In 1919 Amado Nervo arrives in Argentina as an ambassador for his country and goes to the same meetings Alfonsina does. She dedicates him a copy of “The Uneasiness of the Rosebush “. In the dedication, she called him “Divine Poet”. To Juana de Ibarbourou, whom she met in Montevideo in 1920, she seemed happy, perky, sometimes acute, and sarcastic.
She met Horacio Quiroga, a story writer, in 1922. She liked Quiroga. Obviously. He was a mixture of insolent and a tragic beast, a real magnet for women. His biographers say that he was a womaniser. Smear? Read this letter of Quiroga: “There is a girl in Buenos Aires, an admirable 16-year-old creature, to whom I recall well since I once dinned at her place, spending the long hour looking for with my foot what, oh, Lord! I had agreed to find, with someone else’s acquiescence.
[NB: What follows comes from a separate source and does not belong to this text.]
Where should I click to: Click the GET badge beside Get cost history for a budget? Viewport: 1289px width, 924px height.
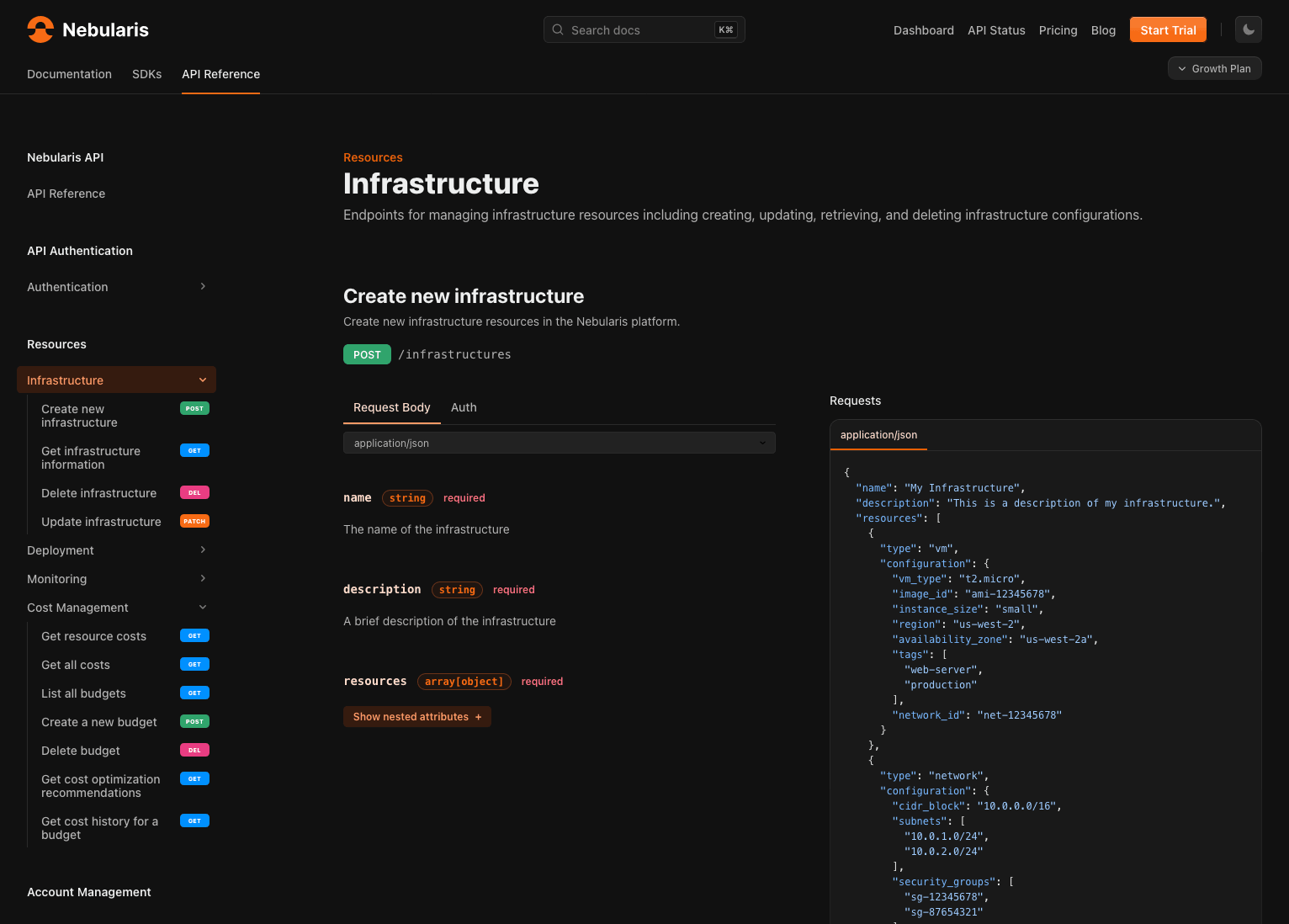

I even put my hand under the table to arrange my napkin, and put it right in her knee for a moment, just for a moment”.
They were seen together. The photographs show them happy. Her friend Nora Lange says that she witnessed an erotic game for children: Quiroga holds in the air a chain clock they both had to kiss in the opposite faces; in the right moment Quiroga raised the clock. Naughty boy.
One day the Chilean Gabriela Mistral called her on the phone. She wanted to meet her. When Gabriela saw her she was surprised: “The head is extraordinary, not for cheated features but for her silver hair, which frames a 25-year-old visage”. The Vicuna poetess insists “I have not seen a hair more beautiful than that, it is strange like moonlight at noon would be. It was golden, and some sweetness remained in the white clusters. The blue eyes, the retroussé nose, very funny and the rose skin, give her a child thing which challenges the astute conversation and mature woman”.
She met Federico García Lorca in the famous café Tortoni when he went to Buenos Aires to direct his play “Wedding of Blood”, between 1933 and 1934. She dedicated him a poem, “Portrait of García Lorca”: In comes a Greek / because of his distant eyes (…). Out goes his throat/outside/ asking / for the moon knife / sharpen water (…) Let the head fly, / the head alone / wounded by sea waves / black ones…”.
In the summer of 1935, she knew the terrible news: she had breast cancer. She was operated on, but the cancer continued. She suffered from depressions. Since then she called the sea in her poems and talks about the embrace of the sea and the crystal house waiting for her there in the bottom, in the Madre pore avenue. The suicide floats in the environment. In 1937, Horacio Quiroga also gets sick of cancer. One midnight he took cyanide. Alfonsina Storni said good-bye with moving verses: “Dying like you, Horacio, in your full senses, like in your stories, It is not bad”. Then Leopoldo Lugones poisoned himself.
Storni, Dragon of fire, he begged the sea, his rage, his fierceness:
Oh sea, give me your tremendous rage,
I spent a life forgiving
Cause I understood, sea, I gave myself away:
“Mercy, mercy for the most offensive”.
Give me your salt, your iodine, your fierceness,
Sea Breeze! Oh, tempest, oh anger!
Poor me, I am a sharp rock,
And I die, sea, I succumb in poverty
Finally, the sea asked for her. And, in the place where she went down ready for everything, a Monday night, there is a statue in her honour, overlooking the sea.